The Journal, Under The Date Of April 14, Says:
-
"One of the hunters shot at an otter last evening; a buffalo was killed,
and an elk, both so poor as to be almost unfit for use; two white [grizzly]
bears were also seen, and a muskrat swimming across the river. The river
continues wide and of about the same rapidity as the ordinary current
of the Ohio. The low grounds are wide, the moister parts containing timber;
the upland is extremely broken, without wood, and in some places seems
as if it had slipped down in masses of several acres in surface.
The mineral appearance of salts, coal, and sulphur, with the burnt hill
and pumice-stone, continue, and a bituminous water about the color of
strong lye, with the taste of Glauber's salts and a slight tincture of alum.
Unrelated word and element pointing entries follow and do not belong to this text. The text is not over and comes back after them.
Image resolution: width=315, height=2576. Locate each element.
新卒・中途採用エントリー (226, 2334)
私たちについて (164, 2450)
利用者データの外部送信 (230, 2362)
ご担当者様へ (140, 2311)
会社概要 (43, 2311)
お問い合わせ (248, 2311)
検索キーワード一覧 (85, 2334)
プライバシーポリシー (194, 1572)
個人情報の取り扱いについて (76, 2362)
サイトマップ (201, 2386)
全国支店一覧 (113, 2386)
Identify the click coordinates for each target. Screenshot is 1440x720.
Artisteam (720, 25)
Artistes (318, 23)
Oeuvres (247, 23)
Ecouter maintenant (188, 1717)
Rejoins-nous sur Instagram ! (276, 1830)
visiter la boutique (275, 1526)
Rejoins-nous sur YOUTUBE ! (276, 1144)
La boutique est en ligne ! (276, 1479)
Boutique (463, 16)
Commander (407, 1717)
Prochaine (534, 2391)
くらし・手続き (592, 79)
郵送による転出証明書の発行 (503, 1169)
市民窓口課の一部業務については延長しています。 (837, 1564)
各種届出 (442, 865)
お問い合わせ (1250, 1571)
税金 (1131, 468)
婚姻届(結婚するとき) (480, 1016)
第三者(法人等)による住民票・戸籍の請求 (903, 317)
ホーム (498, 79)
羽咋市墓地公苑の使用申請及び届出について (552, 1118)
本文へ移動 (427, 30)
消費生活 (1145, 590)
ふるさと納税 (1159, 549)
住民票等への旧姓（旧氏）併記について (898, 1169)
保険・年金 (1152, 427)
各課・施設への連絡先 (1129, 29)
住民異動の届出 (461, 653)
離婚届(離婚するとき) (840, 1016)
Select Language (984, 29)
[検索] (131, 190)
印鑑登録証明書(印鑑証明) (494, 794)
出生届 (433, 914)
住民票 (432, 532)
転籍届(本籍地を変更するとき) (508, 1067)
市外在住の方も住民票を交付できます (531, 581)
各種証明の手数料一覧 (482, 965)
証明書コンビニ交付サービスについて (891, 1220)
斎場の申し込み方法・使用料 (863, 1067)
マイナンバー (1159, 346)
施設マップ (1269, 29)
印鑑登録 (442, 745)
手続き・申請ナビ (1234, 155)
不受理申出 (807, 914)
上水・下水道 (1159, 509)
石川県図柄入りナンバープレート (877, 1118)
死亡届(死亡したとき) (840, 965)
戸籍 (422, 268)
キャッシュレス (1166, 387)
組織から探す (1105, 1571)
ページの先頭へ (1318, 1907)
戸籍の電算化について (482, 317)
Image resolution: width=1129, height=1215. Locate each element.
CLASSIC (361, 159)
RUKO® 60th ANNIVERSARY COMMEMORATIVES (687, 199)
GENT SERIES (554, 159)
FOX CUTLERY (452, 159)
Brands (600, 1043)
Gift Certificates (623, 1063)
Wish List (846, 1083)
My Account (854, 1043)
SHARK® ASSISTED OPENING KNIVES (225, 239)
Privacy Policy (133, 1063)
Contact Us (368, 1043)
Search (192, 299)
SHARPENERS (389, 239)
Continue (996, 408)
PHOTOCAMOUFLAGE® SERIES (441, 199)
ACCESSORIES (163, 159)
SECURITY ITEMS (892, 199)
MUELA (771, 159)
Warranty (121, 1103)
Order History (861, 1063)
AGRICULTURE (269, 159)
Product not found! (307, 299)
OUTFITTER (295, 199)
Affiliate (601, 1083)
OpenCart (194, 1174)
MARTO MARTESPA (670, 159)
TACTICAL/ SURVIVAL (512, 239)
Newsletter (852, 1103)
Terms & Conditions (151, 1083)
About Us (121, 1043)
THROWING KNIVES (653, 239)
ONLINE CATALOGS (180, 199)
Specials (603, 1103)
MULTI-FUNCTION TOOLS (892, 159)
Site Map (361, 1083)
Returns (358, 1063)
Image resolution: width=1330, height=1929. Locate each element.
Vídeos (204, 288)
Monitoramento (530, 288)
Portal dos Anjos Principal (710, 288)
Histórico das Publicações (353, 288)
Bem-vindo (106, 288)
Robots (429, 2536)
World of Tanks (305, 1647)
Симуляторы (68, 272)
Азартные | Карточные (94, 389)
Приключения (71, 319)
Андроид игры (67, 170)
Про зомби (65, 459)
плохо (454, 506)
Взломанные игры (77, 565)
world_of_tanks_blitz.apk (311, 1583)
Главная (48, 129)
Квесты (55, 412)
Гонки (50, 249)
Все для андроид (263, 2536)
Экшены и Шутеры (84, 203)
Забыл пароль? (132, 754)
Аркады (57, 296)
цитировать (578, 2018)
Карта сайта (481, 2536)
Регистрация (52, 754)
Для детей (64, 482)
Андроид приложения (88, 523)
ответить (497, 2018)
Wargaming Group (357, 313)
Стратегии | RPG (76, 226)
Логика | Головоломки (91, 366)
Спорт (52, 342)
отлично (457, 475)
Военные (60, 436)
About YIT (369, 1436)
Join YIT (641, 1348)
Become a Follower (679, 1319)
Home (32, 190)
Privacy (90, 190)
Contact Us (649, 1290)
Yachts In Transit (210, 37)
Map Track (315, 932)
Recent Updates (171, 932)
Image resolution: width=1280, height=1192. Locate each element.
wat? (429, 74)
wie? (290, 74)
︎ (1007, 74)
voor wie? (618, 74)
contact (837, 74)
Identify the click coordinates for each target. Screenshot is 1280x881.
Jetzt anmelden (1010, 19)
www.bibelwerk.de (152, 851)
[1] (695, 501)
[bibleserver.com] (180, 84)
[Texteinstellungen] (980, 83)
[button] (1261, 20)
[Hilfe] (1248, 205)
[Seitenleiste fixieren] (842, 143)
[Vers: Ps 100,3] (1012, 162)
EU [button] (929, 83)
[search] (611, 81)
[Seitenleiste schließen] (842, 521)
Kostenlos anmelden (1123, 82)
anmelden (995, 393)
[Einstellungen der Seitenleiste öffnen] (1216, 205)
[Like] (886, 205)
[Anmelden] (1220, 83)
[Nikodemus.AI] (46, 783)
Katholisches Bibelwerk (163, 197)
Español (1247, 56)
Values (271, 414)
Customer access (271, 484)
Many geese were feeding in the prairies, and a number of magpies,
which build their nests much like those of the blackbird, in trees,
and composed of small sticks, leaves, and grass, open at the top;
the egg is of a bluish-brown color, freckled with reddish-brown spots.
We also killed a large hooting-owl resembling that of the United States
except that it was more booted and clad with feathers. On the hills
are many aromatic herbs, resembling in taste, smell, and appearance
the sage, hyssop, wormwood, southernwood, juniper, and dwarf cedar; a plant
also about two or three feet high, similar to the camphor in smell and taste;
and another plant of the same size, with a long, narrow, smooth, soft leaf,
of an agreeable smell and flavor, which is a favorite food of the antelope,
whose necks are often perfumed by rubbing against it."
What the journalist intended to say here was that at least
one of the aromatic herbs resembled sage, hyssop, wormwood,
and southernwood, and that there were junipers and dwarf cedars.
The pungent-smelling herb was the wild sage, now celebrated
in stories of adventure as the sage-brush.